Dans un contexte de tensions grandissantes au Moyen-Orient, le ministre des Affaires étrangères iranien, Abbas Araghchi, a rencontré son homologue chinois, Wang Yi, le 6 mai dernier à Pékin. Cette rencontre, rapportée par l'agence de presse officielle iranienne, intervient alors que la crise dans la région continue de se intensifier.
La Chine, principal importateur de pétrole iranien, s'est engagée à soutenir son partenaire malgré l'instabilité actuelle. Selon la société d'analyse Kpler, avant le déclenchement du conflit, plus de 80 % du pétrole exporté par l'Iran était destiné à la Chine, soulignant ainsi la dépendance mutuelle entre les deux nations.
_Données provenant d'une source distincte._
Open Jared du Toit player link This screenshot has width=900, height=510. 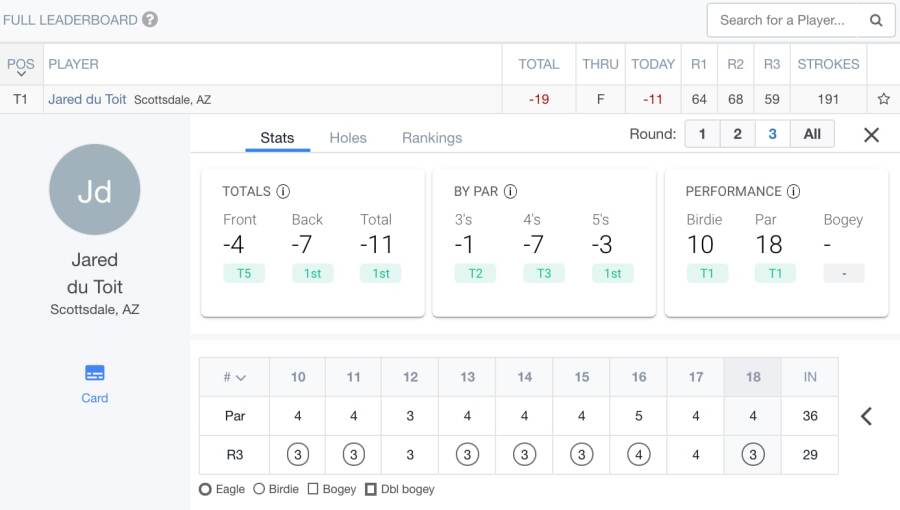point(88,99)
Le secrétaire d'État américain, Marco Rubio, a exhorté la Chine à influencer Téhéran pour permettre la libre circulation par le détroit d'Ormuz. Dans une déclaration à la presse, il a rappelé : "J'espère que les Chinois conseilleraient à Araghchi ce qu'il doit entendre, à savoir que ses actions dans le détroit le rendent de plus en plus isolé sur la scène internationale".
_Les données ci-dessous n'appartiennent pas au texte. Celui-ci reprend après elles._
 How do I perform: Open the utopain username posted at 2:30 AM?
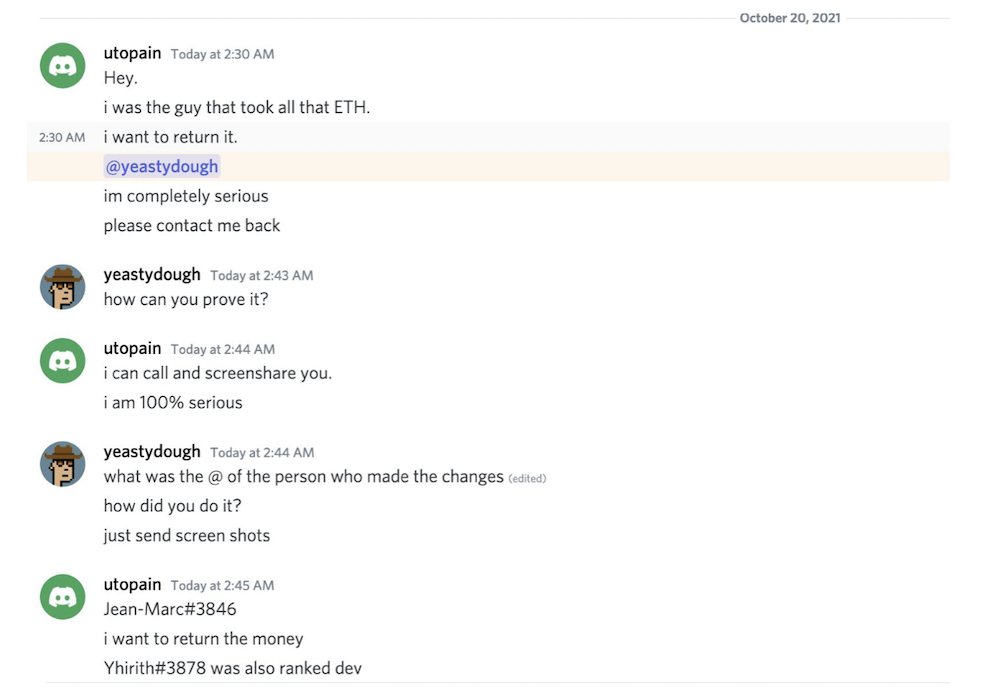point(132,53)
Dépendance au pétrole iranien
La question du passage par le détroit d'Ormuz est cruciale pour Pékin, car plus de la moitié de ses importations en brut, acheminées par voie maritime, proviennent du Moyen-Orient et transitent par cette voie stratégique. Ainsi, la Chine a été discrète mais proactive dans sa démarche pour contribuer à un apaisement des tensions.
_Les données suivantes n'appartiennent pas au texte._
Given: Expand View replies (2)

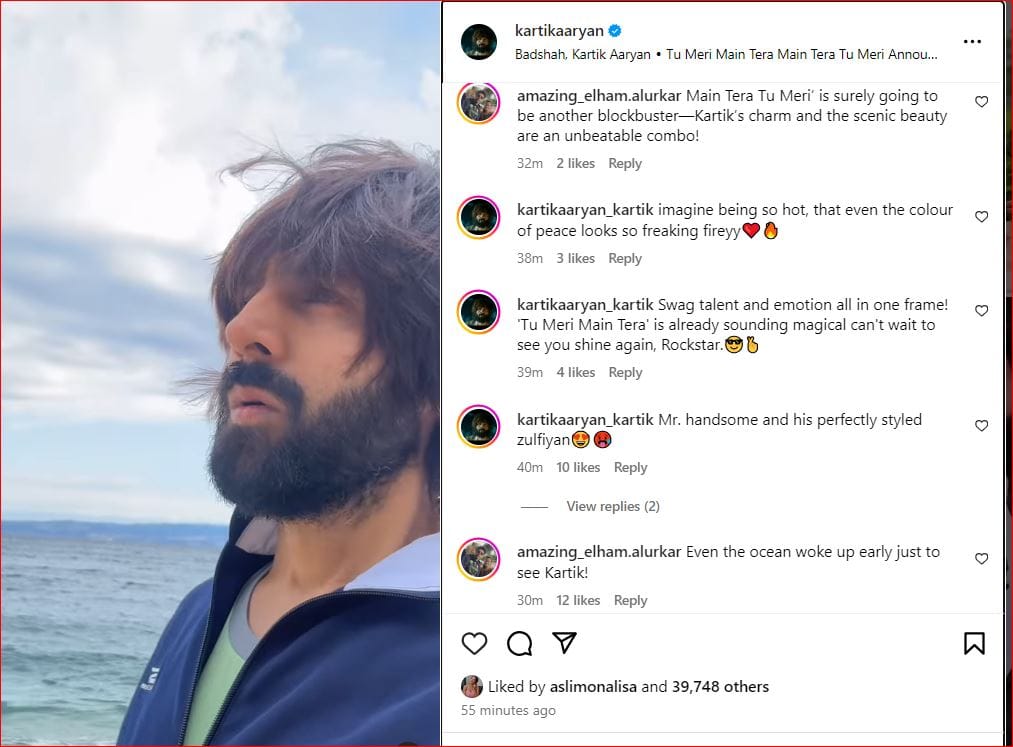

Pékin a réussi à maintenir un équilibre délicat, émettant des critiques mesurées à l'égard des États-Unis tout en soutenant l'Iran, afin de ne pas froisser les pays du Golfe, avec lesquels il a renforcé ses relations au cours des dernières années. Selon le site France 24, cette dynamique pourrait se traduire par un rôle stratégiquement accrue de la Chine dans le dialogue régional.